Miami is underwater. Or it’s going to be. Well, maybe. I’m sure they shouted something about that.
On Sunday, Sept. 21, a group of students, activists and concerned citizens met in front of Miami’s Freedom Tower to march and raise awareness of the global conundrum called climate change. Miami’s march was the much smaller sister of the 100,000 strong, celebrity-filled march in New York City. There, I observed some startling aspects of our local environmentalist movement that made me incredibly concerned for our planet’s future.
For one, there were hardly any activists. For such a pressing issue, there were barely a hundred people in attendance. Most trudged along quietly while a few organizers screamed chants into megaphones.
The leaders themselves were not charismatic, but instead looked weary and disheveled. They were sweaty and dirty. They had no pre-rehearsed message and attempted to speak from the heart, but they were not orators. They failed to inspire passion and fervor in their listeners.
The route took the group away from the public. We walked in the direction of traffic so they could not see our signs, and then we traced the outskirts of Bayfront Park. There was a sweet family enjoying a picnic, a couple of dog walkers and a sailboat. That’s it. Those are essentially the only people we saw.
Eventually, CBS’s local news team showed up. The organizers had us wait half an hour in the back of the park for them. I’m sure it made it onto the news for a minute or two. I’m sure no one paid attention.
What really killed the march was a lack of a unified message. Everyone had a different problem and everyone got to voice that problem. From genetically modified organism (GMO) fear-mongers to Anonymous, every left-wing conspiracy theorist got to voice his or her opinion.
The Climate March is a movement that supposedly prides itself on its scientific foundation, and it was strange that a discussion on “chemtrails,” allegedly toxic agents sprayed into the atmosphere by airplanes for secret, sinister purposes, was included on the same agenda that advocates an increase in alternative energy usage.
The reason the climate change movement is struggling is its willingness to embrace every fringe cause. There was no coherent message to take away from the march. Do they propose we follow the Weak Ecological Model: using technology like alternative energies to help continue promoting human growth and expansion? Do they support a more radical Strong Ecological Model: making substantive changes to infrastructure that limit growth?

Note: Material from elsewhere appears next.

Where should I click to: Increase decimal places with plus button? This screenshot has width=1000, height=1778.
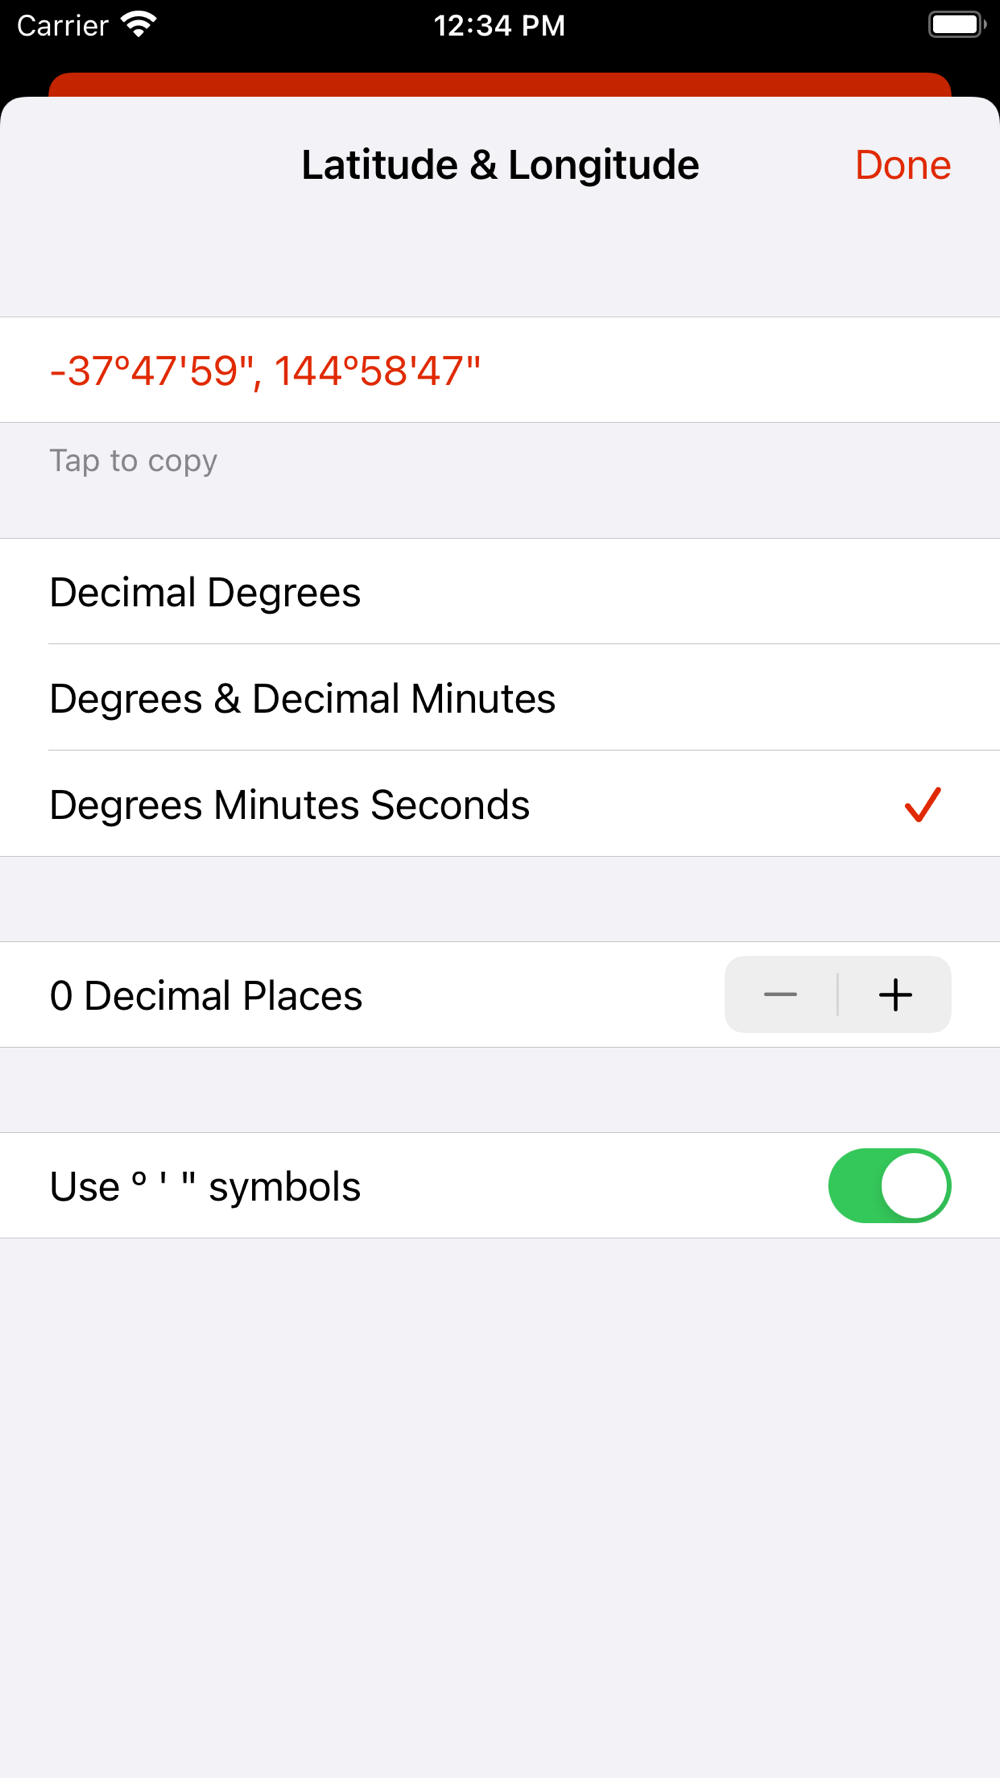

The organizers seemed to support everything and nothing. The primary concern might have been Miami’s imminent risk of submersion—they yelled at a couple passersby about it. They threw literature at them. But they didn’t convey a coherent message and the discussion shifted the instant someone new controlled the megaphone. All an onlooker could take away is that these people were radical and unreliable.
Shame on them. This issue requires organization, focus and clear goals. Get a leader that can inspire, not simply perspire. Stop trying to achieve everything at once. Pick an issue like limiting carbon emissions. Lobby for legislation and don’t stop until it passes. Advocate technological solutions that allow growth to continue so that business and workers alike will support the changes. Find a way to be passionate, yet practical, not alienating and radical.
The march in New York was a success, which should be a relief to us all. But in our city, one surrounded by polluted water and damaged wetlands, we had better start organizing our own parades and passing substantive legislation. No matter how ridiculous it may sound, it won’t be long before we are truly underwater.
Spencer Pretecrum is a senior majoring in psychology and creative writing.